Which is the correct procedure when evaluating candidates across bands?

Explanation:
Banding in candidate evaluation means you first fully review all applicants in the highest band before moving on to those in the next lower band. This approach ensures the strongest candidates receive complete consideration and that small score differences don’t cause potentially suitable top performers to be overlooked. It supports fairness and consistency, since everyone within the top band is measured against the same standard, and you only move to the next band once the pool in the top band has been exhaustively evaluated. In practice, you would complete the assessment of all candidates in the top band, and only if vacancies remain would you then proceed to the next band. Choosing the lowest band first would miss higher-quality applicants, evaluating randomly across bands undermines fairness, and ignoring banding to pick the top scorer bypasses the structured process designed to handle clustered scores.
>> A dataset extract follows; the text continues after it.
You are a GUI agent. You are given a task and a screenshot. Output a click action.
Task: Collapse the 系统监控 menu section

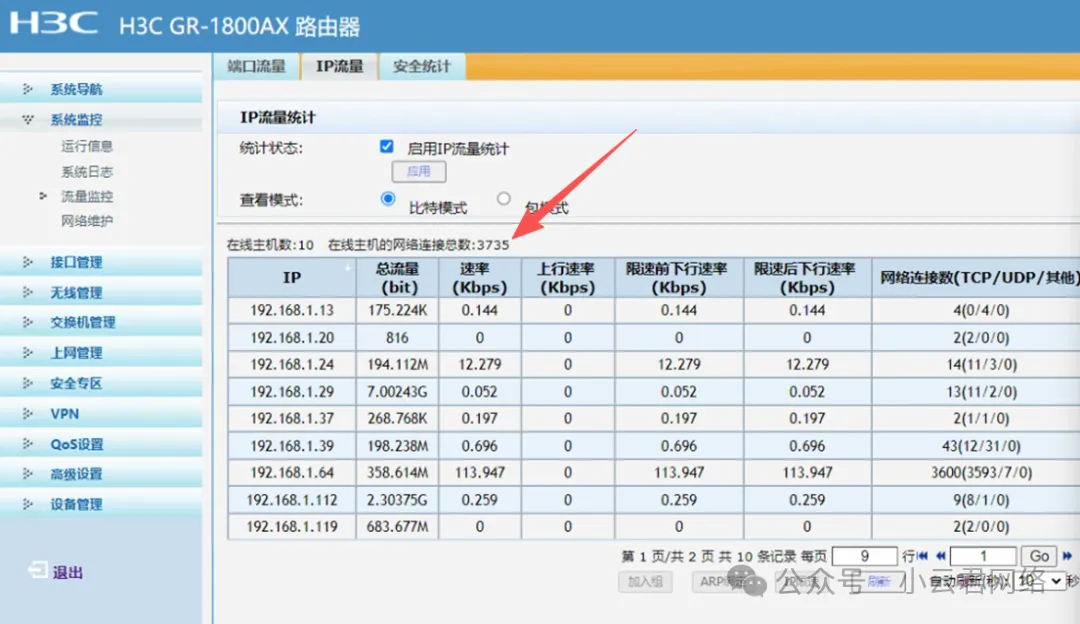click(x=75, y=119)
Therefore, the correct approach is to fully consider all applicants in the highest band before moving to lower bands.

Banding in candidate evaluation means you first fully review all applicants in the highest band before moving on to those in the next lower band. This approach ensures the strongest candidates receive complete consideration and that small score differences don’t cause potentially suitable top performers to be overlooked. It supports fairness and consistency, since everyone within the top band is measured against the same standard, and you only move to the next band once the pool in the top band has been exhaustively evaluated. In practice, you would complete the assessment of all candidates in the top band, and only if vacancies remain would you then proceed to the next band. Choosing the lowest band first would miss higher-quality applicants, evaluating randomly across bands undermines fairness, and ignoring banding to pick the top scorer bypasses the structured process designed to handle clustered scores. Therefore, the correct approach is to fully consider all applicants in the highest band before moving to lower bands.